В школе Зулейха прожужжала ей все уши, рассказывая, как на окраине аула она встретила Алибека.
— А я сначала и не узнала его, когда он вышел из машины, такой серьезный стал. И усы отпустил черные, как крылья у стрижа, наверное, колючие. А как он на меня посмотрел! Сразу узнал, кинулся обнимать и целовать, как это у них в городе делается, но я не далась. Какие они все бессовестные, эти городские… И все же он лучше всех! Знаешь, Ашура, после уроков я к вам зайду, он с тобой по соседству живет — ты разве не видела его? Хотя тебя он увидит и не заметит…
Обидно было слышать такое Ашуре, но она, как всегда, обиды своей не высказала, только подумала; «Конечно, зачем Алибеку меня замечать, когда есть такие красавицы, как Зулейха». Но где-то в глубине души у нее светилась искорка надежды.

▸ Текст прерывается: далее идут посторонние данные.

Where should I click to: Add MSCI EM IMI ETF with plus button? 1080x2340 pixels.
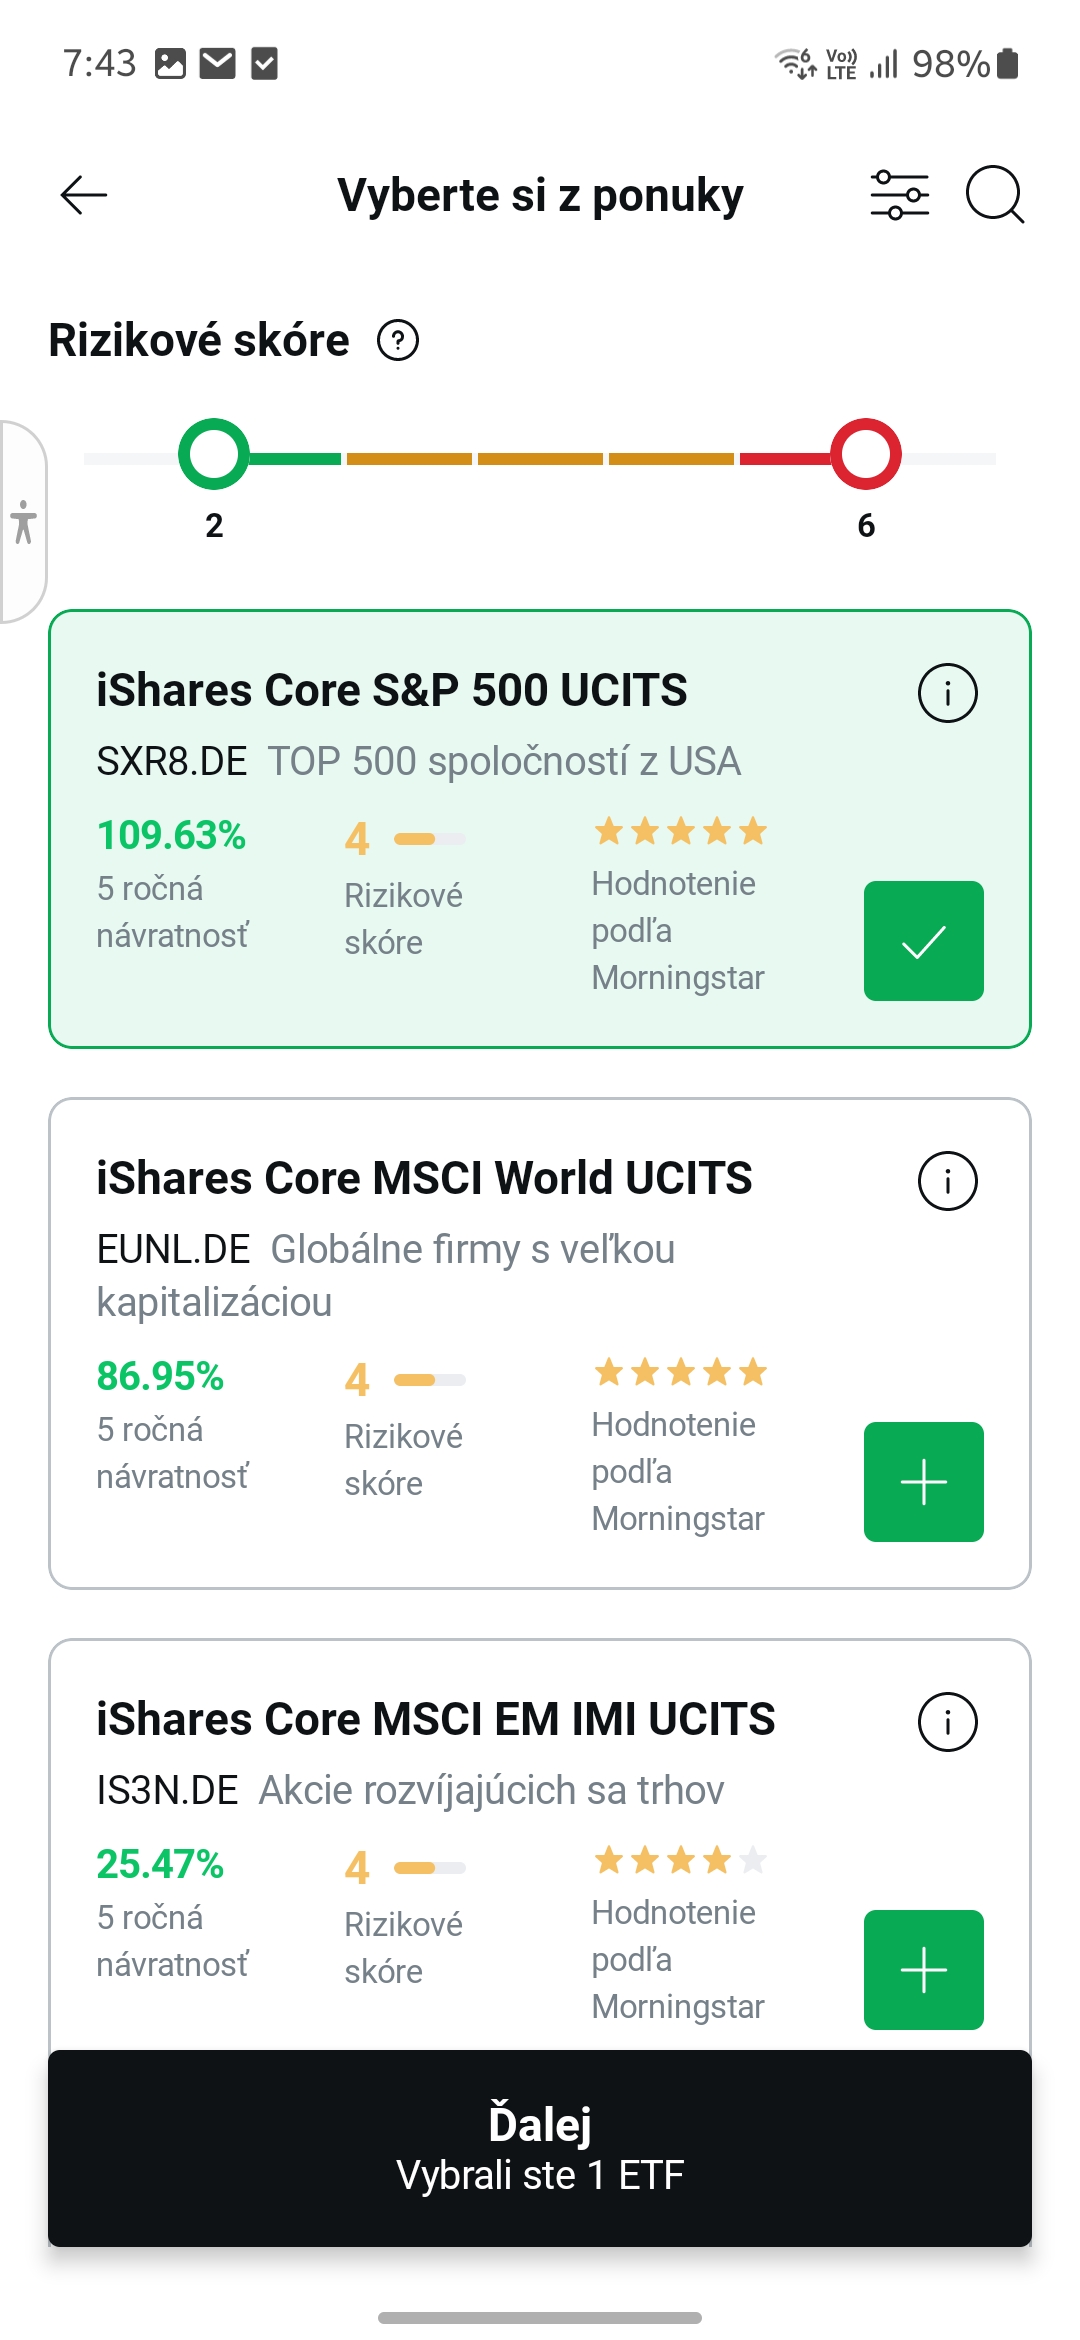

Таким бывает огонек в горах, который мерцает вдали, то пропадая, то появляясь…
— А как ты думаешь, Ашура, если я накину уздечку на Алибека? — глядя в зеркальце, будто подзадоривала подругу Зулейха.
Ашура сказала тихо:
— У него столько братьев и сестер маленьких…
— А при чем здесь они? — не поняла ее Зулейха.
— Кто же будет ухаживать за ними, воспитывать? — удивилась Ашура.
— Да ты что? Пусть женится этот хромой сам!.. — рассмеялась Зулейха. — Да и какие они сестры и братья Алибеку? У них другая мать. К тому же военный он, жить в ауле не будет, я с ним уеду в город, — объявила Зулейха.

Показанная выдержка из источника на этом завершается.